NP US & Hussein

pynchonoid pynchonoid at yahoo.com
Wed Oct 16 00:17:53 CDT 2002


" [...] look at how the United States characterized
and treated Saddam Hussein himself, before August
1990, when he was serving U.S. interests. It was in
this period that his worst atrocities took place --
his invasion of Iran, his use of chemical weapons
against both Iran and Iraqi Kurds, his Anfal campaign
of slaughter against the Kurdish population. Again,
not only did Washington refrain from denouncing him as
a monster, it provided him with economic aid, military
intelligence, diplomatic support, and equipment that
could be (and presumably was) used for his weapons of
mass destruction (WMD) programs. Indeed, when the
Ba'ath party (later to be headed by Saddam Hussein)
first came to power in a bloody coup back in 1963, the
coup had U.S. backing and, reportedly, the United
States provided the Ba'athists with names of leftists
to murder (see Andrew Cockburn and Patrick Cockburn,
Out of the Ashes: The Resurrection of Saddam Hussein,
New York: HarperPerennial. 1999, p. 74).

Two of Hussein's atrocities deserve special mention.
In 1975, the United States which, together with Iran
and Israel, had been aiding a Kurdish revolt in Iraq,
abruptly cut off its support for the Kurds when the
Shah of Iran, Washington's close ally, struck a deal
with Iraq. As Baghdad turned its full wrath on the
Kurds, many of the latter sought U.S. assistance in
obtaining asylum. In closed-session testimony,
Secretary of State Henry Kissinger explained why the
U.S. rejected their appeal for help: "covert action,"

> SUPPLIED INFORMATION:
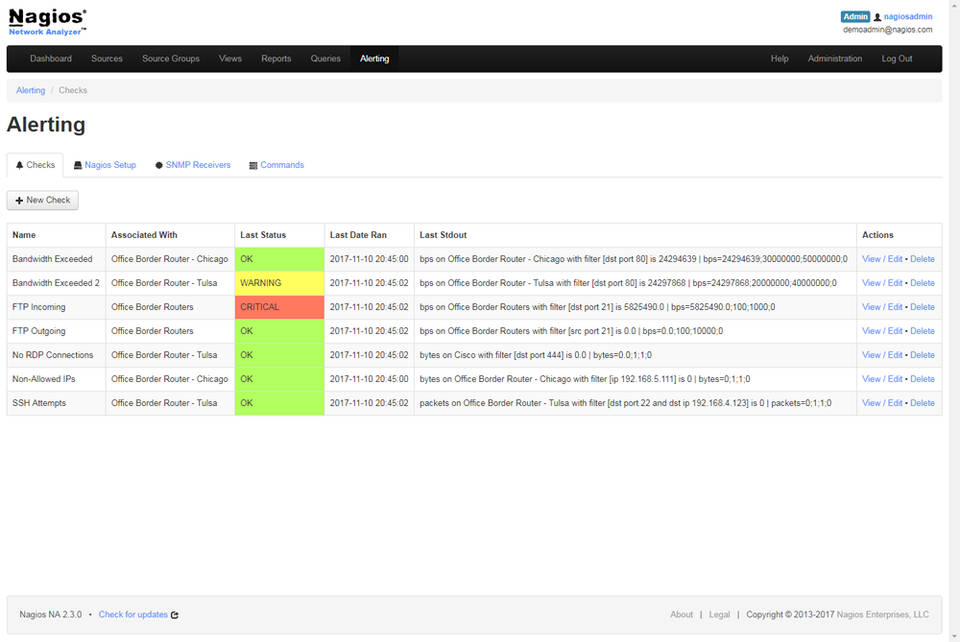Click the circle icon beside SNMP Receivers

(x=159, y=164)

---

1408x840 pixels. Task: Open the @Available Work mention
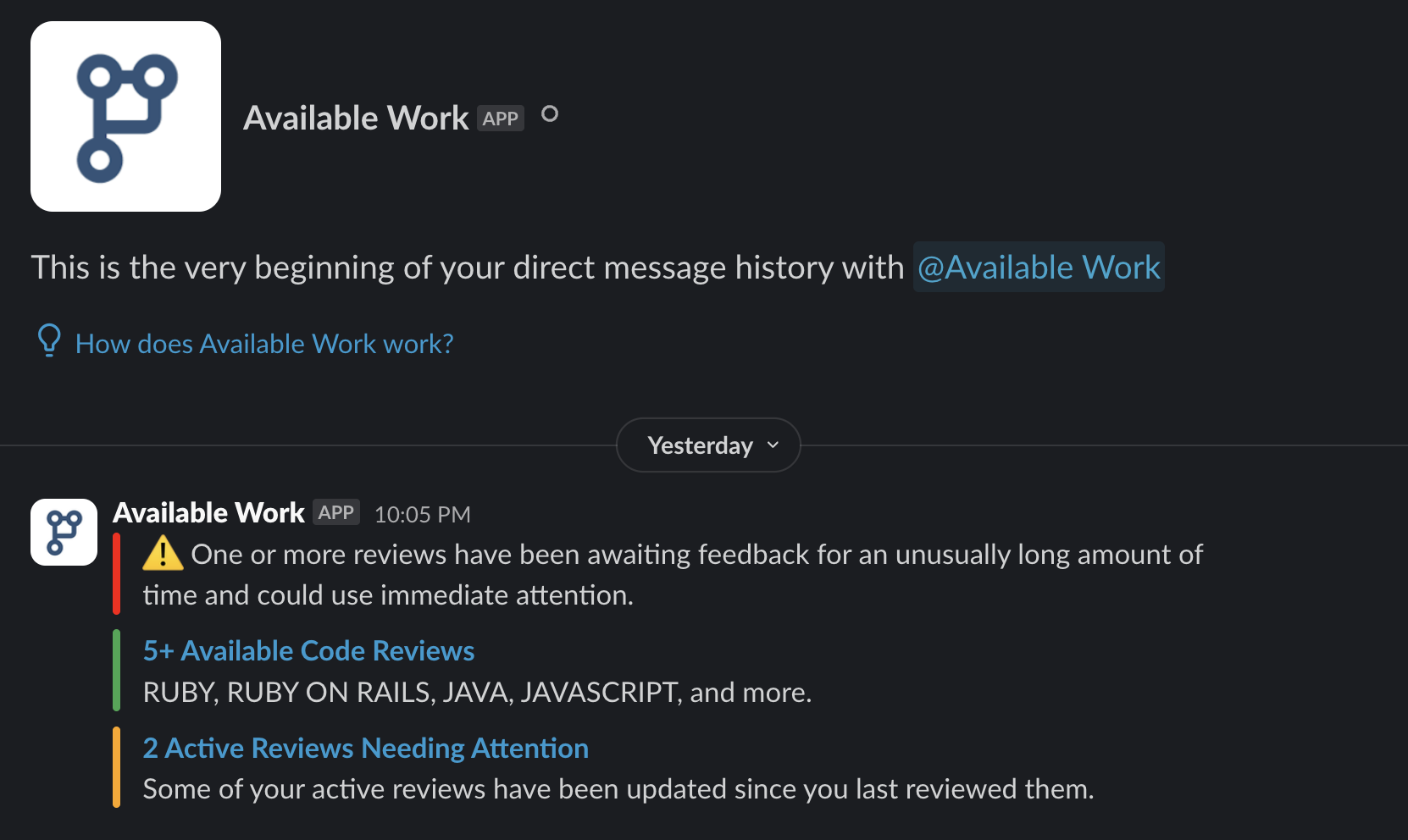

> TASKS AND EXERCISES:
1 – Answer these from the passage on U.S. policy toward Saddam Hussein, one line each:
(a) In what year did the Ba'ath party first come to power in a coup?
(b) Whose deal with Iraq in 1975 led the United States to cut off its support for the Kurds?
(c) Who gave the closed-session testimony explaining why the U.S. rejected the Kurds' appeal for help?
2 – List every form of support that the passage on U.S. policy toward Saddam Hussein says Washington provided to him before August 1990.
3 – Please carry on the passage on U.S. policy toward Saddam Hussein from the point where it stops.

> EXERCISE ANSWERS:
1 –
(a) 1963
(b) The Shah of Iran's
(c) Secretary of State Henry Kissinger

2 –
- Economic aid
- Military intelligence
- Diplomatic support
- Equipment that could be used for his weapons of mass destruction programs

3 –
he declared, "should not be confused with missionary
work" (Select Committee on Intelligence, 1/19/76 [Pike
Report] in Village Voice, 2/16/76, pp. 85, 87n465,
88n471; William Safire, Safire's Washington, New York:
Times Books, 1980, p. 333).

In 1991, in the aftermath of the Gulf War, Hussein
ruthlessly suppressed uprisings -- encouraged by U.S.
propaganda broadcasts -- by Kurds in the north and
Shi'ites in the south. U.S. officials permitted
Hussein to use helicopters (in fact, U.S. warplanes
flew overhead watching the Iraqi helicopters carry out
their slaughter) and refused to allow the rebels
access to the vast store of Iraqi weapons that the
U.S. military had captured.

So, yes, Saddam Hussein is a monster in moral terms.
But that is not his crime in the eyes of U.S.
officials, for many of Hussein's most monstrous deeds
were committed with U.S. backing. For the U.S. he only
became a monster when he would not follow orders.
[...] "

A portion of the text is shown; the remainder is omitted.